Il montra le bleu qui lui fleurissait la mâchoire.
— Vous connaissez la loi aussi bien que moi, sinon mieux. Une fabuleuse m’a attaqué, je suis en droit de me défendre ; de la blesser, de l’asservir ou de la tuer si tel est mon plaisir. Avant ça, elle s’en est aussi prise à ma pupille de onze ans. Allez-vous m’empêcher d’exercer mon droit.
— Oui, répondit l’Archiviste, catégorique. Ce qui n’est pas écris n’a pas été. Je n’ai rien vu des agressions dont vous parlez. Je n’en écrirai rien, par conséquent.
Un florilège d’insulte se pressa contre les lèvres difficilement closes du baron. Il siffla entre les dents, amer.
— Qu’avez-vous l’intention d’écrire, dans ce cas ?
— Que Monsieur Makara, baron de Haut-Castel et neuvième prince de Tjarn, s’est montré tout à fait coopératif lorsqu’une représentante du Bureau des Archives l’a prié de ne pas interférer avec son travail.
— Votre serment de vérité ne vous interdit-il pas d’écrire de mensonge ?
— Avez-vous l’intention de me faire mentir ?
Ce qui se jouait entre le Collectionneur et l’Archiviste tenait autant du combat de ce qui l’avait opposé à la fabuleuse. Bard restait sidéré en marge de ce spectacle. Le baron se para d’un sourire de convenance qui lui rappela celui de sa mère.
— Bien sûr que non, Madame.
Léopold jeta l’œil par-dessus l’épaule de son interlocutrice. Sanaeni, droite, digne et impavide, ne bougeait plus d’un cil, à la croire très au-dessus de tout ce qui se jouait à quelques autours d’elle.
— Puis-je vous demander ce que vous comptez faire d’elle ?
— Vous donner ou vous refuser cette information n’est pas de mon ressort. Vous adresserez vos requêtes à un de nos relais, qui les transmettra au Bureau. Faut-il vous mettre la démarche par écrit ?
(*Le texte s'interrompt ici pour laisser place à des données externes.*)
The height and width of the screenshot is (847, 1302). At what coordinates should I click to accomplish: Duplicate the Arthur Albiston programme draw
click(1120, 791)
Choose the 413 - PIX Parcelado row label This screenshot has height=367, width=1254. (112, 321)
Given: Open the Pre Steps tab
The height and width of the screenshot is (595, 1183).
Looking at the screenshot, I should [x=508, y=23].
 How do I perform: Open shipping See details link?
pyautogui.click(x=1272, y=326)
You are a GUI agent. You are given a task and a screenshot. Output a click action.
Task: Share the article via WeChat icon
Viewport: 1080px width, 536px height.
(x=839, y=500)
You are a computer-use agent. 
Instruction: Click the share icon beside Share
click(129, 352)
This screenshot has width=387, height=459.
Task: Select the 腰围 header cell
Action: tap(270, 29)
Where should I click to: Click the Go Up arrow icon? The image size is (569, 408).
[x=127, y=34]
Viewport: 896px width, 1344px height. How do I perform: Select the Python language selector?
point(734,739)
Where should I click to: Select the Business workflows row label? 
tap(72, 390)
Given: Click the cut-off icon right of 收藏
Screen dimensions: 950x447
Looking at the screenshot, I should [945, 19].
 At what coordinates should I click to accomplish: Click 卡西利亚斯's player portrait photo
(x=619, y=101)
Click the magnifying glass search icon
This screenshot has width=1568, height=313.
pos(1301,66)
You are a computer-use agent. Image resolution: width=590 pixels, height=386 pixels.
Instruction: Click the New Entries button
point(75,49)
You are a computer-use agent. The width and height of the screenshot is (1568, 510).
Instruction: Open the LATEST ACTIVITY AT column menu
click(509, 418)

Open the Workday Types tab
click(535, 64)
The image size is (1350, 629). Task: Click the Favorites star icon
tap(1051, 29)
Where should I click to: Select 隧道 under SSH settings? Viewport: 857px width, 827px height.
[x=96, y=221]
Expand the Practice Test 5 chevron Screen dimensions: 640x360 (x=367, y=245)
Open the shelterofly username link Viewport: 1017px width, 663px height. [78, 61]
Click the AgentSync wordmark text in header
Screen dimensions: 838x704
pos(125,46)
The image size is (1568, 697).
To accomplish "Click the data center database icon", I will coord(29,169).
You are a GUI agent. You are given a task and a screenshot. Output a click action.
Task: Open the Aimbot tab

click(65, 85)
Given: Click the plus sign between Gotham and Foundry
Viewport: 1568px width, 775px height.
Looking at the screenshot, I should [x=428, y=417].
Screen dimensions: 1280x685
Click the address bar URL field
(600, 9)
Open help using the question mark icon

— Ne vous donnez pas cette peine, je m’y entends en administration.
L’Archiviste tourna les talons sans cérémonie, entrainant la fabuleuse et son apprentie dans son sillage. Jarolt, penaud, les suivit avec un temps de retard. Vite, bien trop vite, un bouillard de neige les avala. Leurs silhouettes se confondre à celles de la forêt.
Un filet de sang coulait de l’oreille du baron. Il s’étira la mâchoire, frustré d’avoir souffert tant de coup pour une défaite.
— Il est tard. N’inquiétons pas la baronne plus longtemps.